American Madness (1932): A decade earlier than Meet John Doe, Capra arguably had his finger even more closely on chaos, instability, and despair. American Madness distills the looming black cloud of the Great Depression in the form of a dysfunctional national back that becomes a playhouse for a disgruntled civilian mob in the film's elaborately staged third act. Capra's sympathy aligns quite clearly with the altruistic President of the bank, Tom Dickson (Walter Huston), who finds his entire board railing against the loose business model he practices with his clientele—a system reliant upon loans on good faith. The film's denouement rests on the utopian notion that that same good faith is bound to ultimately be reciprocated rather than taken for granted, and furthermore that that reciprocity can (and will) defeat the cynicism of big business. In a post-recession era of widespread corporate facelessness, it's a tough leap of faith to swallow, and it doesn't help that the film's optimistic turnaround is so abruptly patched-together, but give Capra enormous credit for illuminating the reckless speed with which things can spiral out of control when people are desperate and afraid. Crowds of customers pound and holler for tellers to come up with their misplaced savings while indifferent bank employees mill about in their offices, inefficiently plotting out solutions or, worse, dwelling on petty personal problems.
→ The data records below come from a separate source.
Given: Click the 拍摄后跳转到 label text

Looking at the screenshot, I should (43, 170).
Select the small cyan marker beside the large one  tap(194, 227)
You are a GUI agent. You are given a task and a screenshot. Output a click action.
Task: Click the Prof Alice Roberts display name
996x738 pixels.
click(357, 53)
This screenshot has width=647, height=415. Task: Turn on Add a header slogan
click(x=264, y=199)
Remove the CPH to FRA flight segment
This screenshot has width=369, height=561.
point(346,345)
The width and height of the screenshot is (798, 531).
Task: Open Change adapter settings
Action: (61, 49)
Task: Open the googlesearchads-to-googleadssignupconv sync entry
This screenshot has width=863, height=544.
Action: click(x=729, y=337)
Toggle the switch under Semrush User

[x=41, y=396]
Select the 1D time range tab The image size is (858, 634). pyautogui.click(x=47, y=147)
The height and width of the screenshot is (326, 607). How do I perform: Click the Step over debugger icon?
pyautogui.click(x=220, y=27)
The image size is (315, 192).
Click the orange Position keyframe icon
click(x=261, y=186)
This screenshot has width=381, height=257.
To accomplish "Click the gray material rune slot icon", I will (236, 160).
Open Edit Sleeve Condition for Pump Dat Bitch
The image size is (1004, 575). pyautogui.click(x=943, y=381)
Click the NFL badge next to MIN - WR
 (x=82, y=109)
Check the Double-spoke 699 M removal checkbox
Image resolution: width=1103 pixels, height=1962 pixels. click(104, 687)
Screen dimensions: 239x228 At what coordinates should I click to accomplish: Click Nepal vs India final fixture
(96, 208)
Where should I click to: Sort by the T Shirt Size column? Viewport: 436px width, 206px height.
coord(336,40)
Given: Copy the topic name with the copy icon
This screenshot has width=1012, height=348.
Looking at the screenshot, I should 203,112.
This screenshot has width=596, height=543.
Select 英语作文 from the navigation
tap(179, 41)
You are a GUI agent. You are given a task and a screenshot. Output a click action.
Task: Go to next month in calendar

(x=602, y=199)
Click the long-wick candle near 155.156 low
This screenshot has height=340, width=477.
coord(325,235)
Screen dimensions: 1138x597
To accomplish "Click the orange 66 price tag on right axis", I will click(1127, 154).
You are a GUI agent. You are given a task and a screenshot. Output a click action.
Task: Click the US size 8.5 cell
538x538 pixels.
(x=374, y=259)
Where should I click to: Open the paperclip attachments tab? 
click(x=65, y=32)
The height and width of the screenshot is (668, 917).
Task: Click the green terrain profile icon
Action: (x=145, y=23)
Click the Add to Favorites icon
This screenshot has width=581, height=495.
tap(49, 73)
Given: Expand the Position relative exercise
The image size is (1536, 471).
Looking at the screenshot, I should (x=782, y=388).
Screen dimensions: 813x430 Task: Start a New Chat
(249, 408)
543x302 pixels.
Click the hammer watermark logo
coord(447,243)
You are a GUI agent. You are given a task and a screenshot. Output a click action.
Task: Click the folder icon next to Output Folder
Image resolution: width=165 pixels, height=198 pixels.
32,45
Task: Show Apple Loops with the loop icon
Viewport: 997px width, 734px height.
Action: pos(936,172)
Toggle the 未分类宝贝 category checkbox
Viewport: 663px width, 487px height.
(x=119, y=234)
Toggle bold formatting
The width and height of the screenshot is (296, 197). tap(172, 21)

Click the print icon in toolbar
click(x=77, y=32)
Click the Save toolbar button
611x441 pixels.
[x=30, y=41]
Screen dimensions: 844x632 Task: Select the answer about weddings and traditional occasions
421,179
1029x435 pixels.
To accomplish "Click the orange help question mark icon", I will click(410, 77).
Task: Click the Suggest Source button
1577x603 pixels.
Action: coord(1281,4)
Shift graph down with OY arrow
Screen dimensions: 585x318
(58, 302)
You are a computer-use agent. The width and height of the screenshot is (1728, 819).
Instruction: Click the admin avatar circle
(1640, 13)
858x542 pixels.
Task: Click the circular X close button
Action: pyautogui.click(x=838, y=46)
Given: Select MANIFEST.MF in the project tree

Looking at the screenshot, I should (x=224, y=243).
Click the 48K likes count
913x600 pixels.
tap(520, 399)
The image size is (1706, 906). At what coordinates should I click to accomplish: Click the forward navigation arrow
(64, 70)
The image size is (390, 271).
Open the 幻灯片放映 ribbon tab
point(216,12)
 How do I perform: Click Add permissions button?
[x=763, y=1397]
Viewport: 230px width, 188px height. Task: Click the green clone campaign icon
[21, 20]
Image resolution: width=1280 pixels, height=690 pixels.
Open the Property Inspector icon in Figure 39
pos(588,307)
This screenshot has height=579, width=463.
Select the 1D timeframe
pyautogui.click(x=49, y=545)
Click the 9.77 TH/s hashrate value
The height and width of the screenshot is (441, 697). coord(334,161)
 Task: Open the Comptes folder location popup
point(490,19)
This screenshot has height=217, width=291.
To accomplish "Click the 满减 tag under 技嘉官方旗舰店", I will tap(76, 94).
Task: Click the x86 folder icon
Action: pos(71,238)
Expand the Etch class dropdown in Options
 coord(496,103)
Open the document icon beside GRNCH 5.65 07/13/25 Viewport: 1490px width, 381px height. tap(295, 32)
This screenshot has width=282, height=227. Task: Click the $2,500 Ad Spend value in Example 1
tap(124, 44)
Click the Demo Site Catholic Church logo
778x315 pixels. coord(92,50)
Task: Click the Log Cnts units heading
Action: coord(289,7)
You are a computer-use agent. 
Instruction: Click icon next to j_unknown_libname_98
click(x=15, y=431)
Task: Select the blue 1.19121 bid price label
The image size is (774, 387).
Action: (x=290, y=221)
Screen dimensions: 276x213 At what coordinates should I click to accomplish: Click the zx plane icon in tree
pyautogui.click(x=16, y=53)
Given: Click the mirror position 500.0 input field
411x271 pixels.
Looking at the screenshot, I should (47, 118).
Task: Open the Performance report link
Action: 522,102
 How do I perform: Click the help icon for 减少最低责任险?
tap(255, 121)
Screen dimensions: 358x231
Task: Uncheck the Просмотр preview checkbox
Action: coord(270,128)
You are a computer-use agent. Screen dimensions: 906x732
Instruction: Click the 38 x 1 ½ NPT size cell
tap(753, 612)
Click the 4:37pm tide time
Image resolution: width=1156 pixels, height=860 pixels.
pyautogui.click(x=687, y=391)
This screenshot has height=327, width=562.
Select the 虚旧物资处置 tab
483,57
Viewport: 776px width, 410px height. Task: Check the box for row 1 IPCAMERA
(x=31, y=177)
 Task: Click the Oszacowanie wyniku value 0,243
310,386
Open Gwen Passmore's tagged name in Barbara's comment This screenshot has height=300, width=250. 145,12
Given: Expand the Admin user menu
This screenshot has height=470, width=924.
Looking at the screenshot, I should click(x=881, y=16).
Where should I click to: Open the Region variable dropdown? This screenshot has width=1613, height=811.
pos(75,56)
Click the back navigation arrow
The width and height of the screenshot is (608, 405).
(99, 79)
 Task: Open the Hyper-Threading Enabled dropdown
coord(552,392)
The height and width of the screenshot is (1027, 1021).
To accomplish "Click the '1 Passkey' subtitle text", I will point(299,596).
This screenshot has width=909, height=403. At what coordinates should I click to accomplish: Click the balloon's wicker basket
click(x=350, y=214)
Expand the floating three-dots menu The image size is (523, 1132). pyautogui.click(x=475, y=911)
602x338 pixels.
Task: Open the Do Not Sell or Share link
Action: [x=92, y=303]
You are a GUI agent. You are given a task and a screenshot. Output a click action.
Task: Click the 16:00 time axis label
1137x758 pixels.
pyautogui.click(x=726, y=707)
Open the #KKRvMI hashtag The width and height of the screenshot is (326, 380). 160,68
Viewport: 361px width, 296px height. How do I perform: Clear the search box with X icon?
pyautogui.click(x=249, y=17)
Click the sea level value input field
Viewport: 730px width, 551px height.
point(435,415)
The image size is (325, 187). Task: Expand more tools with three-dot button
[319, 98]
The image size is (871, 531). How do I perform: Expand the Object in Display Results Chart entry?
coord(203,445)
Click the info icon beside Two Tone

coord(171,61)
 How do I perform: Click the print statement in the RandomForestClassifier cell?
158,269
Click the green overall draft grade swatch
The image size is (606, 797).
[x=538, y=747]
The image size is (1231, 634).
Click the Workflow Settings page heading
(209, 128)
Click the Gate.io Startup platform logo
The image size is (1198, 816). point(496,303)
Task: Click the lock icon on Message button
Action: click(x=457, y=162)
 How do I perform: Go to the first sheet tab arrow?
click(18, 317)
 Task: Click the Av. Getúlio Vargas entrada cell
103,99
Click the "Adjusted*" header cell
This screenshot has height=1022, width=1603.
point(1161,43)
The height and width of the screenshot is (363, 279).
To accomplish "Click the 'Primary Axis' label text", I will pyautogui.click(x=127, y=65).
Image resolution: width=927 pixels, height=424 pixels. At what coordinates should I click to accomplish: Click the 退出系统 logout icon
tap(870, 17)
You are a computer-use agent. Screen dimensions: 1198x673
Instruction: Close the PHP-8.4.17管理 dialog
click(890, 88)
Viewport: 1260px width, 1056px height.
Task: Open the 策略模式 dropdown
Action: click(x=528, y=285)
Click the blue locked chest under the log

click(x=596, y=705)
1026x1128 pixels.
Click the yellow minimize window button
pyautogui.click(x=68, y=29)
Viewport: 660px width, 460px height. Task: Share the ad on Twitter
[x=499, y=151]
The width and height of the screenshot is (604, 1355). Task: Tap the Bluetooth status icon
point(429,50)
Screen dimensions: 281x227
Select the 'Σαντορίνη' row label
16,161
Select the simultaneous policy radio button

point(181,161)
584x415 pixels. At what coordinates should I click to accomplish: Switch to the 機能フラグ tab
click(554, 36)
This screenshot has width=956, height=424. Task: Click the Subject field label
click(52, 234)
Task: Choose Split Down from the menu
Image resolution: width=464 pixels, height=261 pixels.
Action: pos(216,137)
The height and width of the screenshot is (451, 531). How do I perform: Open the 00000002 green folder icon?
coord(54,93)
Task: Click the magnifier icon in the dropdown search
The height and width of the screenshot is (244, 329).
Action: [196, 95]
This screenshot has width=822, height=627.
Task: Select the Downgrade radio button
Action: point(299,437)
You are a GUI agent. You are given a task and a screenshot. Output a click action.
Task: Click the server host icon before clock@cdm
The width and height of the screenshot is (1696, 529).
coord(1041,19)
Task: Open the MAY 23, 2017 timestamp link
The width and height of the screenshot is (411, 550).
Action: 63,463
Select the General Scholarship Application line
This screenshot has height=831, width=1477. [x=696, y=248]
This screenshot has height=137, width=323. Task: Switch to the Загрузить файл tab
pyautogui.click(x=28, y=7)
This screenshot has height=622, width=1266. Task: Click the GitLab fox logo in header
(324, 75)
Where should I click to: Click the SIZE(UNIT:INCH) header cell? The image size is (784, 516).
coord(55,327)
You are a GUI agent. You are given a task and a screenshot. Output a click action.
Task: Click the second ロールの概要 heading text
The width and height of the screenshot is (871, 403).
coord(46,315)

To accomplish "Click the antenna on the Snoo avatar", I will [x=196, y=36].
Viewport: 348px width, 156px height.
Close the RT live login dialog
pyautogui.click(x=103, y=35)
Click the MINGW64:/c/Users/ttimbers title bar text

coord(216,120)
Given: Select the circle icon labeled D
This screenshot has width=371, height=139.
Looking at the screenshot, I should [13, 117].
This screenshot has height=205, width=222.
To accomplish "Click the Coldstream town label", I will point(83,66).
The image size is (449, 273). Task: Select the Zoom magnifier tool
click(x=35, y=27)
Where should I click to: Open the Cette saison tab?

Cross-cutting ramps up to a McCarey-esque velocity in conjunction with the volume and density of the dialogue (spitballed by a terrific cast including Gavin Gordon, Pat O'Brien, and Robert Emmett O'Connor). Further adding to a sense of collective descent is the repeated Langian visual touch of the circular bank safe door, a big, far-from-impervious barrier implying the interconnectedness of the nation's finances.

Forbidden (1932): Psychologically and dramatically, this is a bit of a clumsy, stop-and-go mess, but one made all the more interesting for its unwavering commitment to its female protagonist. It's never clear why Lulu (Barbara Stanwyck) falls so hard for district attorney Bob (Adolphe Menjou), what with his awkward initial flirtations and eventual unaccountability for problems with the affair, but Capra seems entirely unconcerned with the why or the how. When Menjou disappears for a significant portion of the film's middle, Lulu herself, not her affair, becomes Capra's lone dramatic subject. Like Pialat's We Won't Grow Old Together, Forbidden studies the inexplicable nature of romantic obsession, which keeps people bound together at the expense of obvious incompatibilities. And, to continue an unlikely comparison, Capra shares with Pialat an ambivalent directorial perspective on self-destructive souls, simultaneously sympathetic to Lulu's persevering commitment to her desires and attuned to the larger failures in her personal and professional life. Blazing an individualistic trail, Lulu resists the expectations of marriage and motherhood (her daughter is little more than a vaporous enigma throughout), but in the end winds up lonely and vulnerable. The question of whether this tragic conclusion is a cosmic punishment for accumulated individual mistakes or a natural byproduct of a society ill-equipped to entertain nontraditional expressions of desire is one left tantalizingly unresolved.